Prompt: Below are some entries; write out each one of them exactly.

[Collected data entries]
☆ ☆ ☆ ☆
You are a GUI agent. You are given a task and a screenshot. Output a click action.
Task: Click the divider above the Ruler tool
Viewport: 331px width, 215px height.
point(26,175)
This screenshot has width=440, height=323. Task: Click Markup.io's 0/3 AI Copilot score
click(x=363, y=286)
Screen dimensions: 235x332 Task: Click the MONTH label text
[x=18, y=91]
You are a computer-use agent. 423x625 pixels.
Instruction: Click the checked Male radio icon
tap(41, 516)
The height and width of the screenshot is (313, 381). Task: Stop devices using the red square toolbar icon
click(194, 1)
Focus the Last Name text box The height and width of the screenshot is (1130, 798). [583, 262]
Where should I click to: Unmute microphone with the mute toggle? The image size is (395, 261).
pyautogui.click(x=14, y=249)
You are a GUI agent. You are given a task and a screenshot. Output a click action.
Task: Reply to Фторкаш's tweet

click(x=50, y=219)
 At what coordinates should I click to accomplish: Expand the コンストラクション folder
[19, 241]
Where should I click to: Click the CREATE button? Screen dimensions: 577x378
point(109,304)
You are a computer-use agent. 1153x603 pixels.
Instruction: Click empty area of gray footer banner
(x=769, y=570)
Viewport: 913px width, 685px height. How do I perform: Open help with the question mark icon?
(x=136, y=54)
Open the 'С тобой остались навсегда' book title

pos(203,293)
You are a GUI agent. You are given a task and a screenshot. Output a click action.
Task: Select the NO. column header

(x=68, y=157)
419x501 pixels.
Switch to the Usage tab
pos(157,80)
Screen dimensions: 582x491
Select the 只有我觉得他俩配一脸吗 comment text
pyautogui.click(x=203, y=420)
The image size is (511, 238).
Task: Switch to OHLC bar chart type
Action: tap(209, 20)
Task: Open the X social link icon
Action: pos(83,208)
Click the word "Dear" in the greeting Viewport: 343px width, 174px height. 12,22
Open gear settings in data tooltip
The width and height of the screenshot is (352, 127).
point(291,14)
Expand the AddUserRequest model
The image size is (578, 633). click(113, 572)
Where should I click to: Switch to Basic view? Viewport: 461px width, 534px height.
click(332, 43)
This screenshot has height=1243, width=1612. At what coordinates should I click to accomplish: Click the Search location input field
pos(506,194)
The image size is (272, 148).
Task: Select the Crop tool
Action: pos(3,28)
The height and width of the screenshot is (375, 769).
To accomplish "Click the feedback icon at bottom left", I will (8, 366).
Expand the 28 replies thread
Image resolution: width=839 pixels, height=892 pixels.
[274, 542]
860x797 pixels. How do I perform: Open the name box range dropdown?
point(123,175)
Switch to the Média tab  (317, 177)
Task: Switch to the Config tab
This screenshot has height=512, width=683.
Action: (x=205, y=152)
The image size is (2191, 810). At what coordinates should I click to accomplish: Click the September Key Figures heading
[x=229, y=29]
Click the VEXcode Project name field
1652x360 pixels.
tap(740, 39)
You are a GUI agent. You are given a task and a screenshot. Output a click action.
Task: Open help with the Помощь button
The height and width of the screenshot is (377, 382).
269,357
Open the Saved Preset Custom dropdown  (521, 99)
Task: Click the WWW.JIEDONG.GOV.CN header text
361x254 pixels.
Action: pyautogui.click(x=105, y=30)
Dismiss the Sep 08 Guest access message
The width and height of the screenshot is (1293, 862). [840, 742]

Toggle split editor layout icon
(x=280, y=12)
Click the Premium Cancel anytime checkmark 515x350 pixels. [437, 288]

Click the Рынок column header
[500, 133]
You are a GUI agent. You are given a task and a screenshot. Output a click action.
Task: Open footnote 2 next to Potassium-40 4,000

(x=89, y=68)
☆ ☆ ☆ ☆
Reply to the exercise:
You are a GUI agent. You are given a task and a screenshot. Output a click action.
Task: Click the divider above the Ruler tool
Viewport: 331px width, 215px height.
point(26,175)
This screenshot has width=440, height=323. Task: Click Markup.io's 0/3 AI Copilot score
click(x=363, y=286)
Screen dimensions: 235x332 Task: Click the MONTH label text
[x=18, y=91]
You are a computer-use agent. 423x625 pixels.
Instruction: Click the checked Male radio icon
tap(41, 516)
The height and width of the screenshot is (313, 381). Task: Stop devices using the red square toolbar icon
click(194, 1)
Focus the Last Name text box The height and width of the screenshot is (1130, 798). [583, 262]
Where should I click to: Unmute microphone with the mute toggle? The image size is (395, 261).
pyautogui.click(x=14, y=249)
You are a GUI agent. You are given a task and a screenshot. Output a click action.
Task: Reply to Фторкаш's tweet

click(x=50, y=219)
 At what coordinates should I click to accomplish: Expand the コンストラクション folder
[19, 241]
Where should I click to: Click the CREATE button? Screen dimensions: 577x378
point(109,304)
You are a computer-use agent. 1153x603 pixels.
Instruction: Click empty area of gray footer banner
(x=769, y=570)
Viewport: 913px width, 685px height. How do I perform: Open help with the question mark icon?
(x=136, y=54)
Open the 'С тобой остались навсегда' book title

pos(203,293)
You are a GUI agent. You are given a task and a screenshot. Output a click action.
Task: Select the NO. column header

(x=68, y=157)
419x501 pixels.
Switch to the Usage tab
pos(157,80)
Screen dimensions: 582x491
Select the 只有我觉得他俩配一脸吗 comment text
pyautogui.click(x=203, y=420)
The image size is (511, 238).
Task: Switch to OHLC bar chart type
Action: tap(209, 20)
Task: Open the X social link icon
Action: pos(83,208)
Click the word "Dear" in the greeting Viewport: 343px width, 174px height. 12,22
Open gear settings in data tooltip
The width and height of the screenshot is (352, 127).
point(291,14)
Expand the AddUserRequest model
The image size is (578, 633). click(113, 572)
Where should I click to: Switch to Basic view? Viewport: 461px width, 534px height.
click(332, 43)
This screenshot has height=1243, width=1612. At what coordinates should I click to accomplish: Click the Search location input field
pos(506,194)
The image size is (272, 148).
Task: Select the Crop tool
Action: pos(3,28)
The height and width of the screenshot is (375, 769).
To accomplish "Click the feedback icon at bottom left", I will (8, 366).
Expand the 28 replies thread
Image resolution: width=839 pixels, height=892 pixels.
[274, 542]
860x797 pixels. How do I perform: Open the name box range dropdown?
point(123,175)
Switch to the Média tab  (317, 177)
Task: Switch to the Config tab
This screenshot has height=512, width=683.
Action: (x=205, y=152)
The image size is (2191, 810). At what coordinates should I click to accomplish: Click the September Key Figures heading
[x=229, y=29]
Click the VEXcode Project name field
1652x360 pixels.
tap(740, 39)
You are a GUI agent. You are given a task and a screenshot. Output a click action.
Task: Open help with the Помощь button
The height and width of the screenshot is (377, 382).
269,357
Open the Saved Preset Custom dropdown  (521, 99)
Task: Click the WWW.JIEDONG.GOV.CN header text
361x254 pixels.
Action: pyautogui.click(x=105, y=30)
Dismiss the Sep 08 Guest access message
The width and height of the screenshot is (1293, 862). [840, 742]

Toggle split editor layout icon
(x=280, y=12)
Click the Premium Cancel anytime checkmark 515x350 pixels. [437, 288]

Click the Рынок column header
[500, 133]
You are a GUI agent. You are given a task and a screenshot. Output a click action.
Task: Open footnote 2 next to Potassium-40 4,000

(x=89, y=68)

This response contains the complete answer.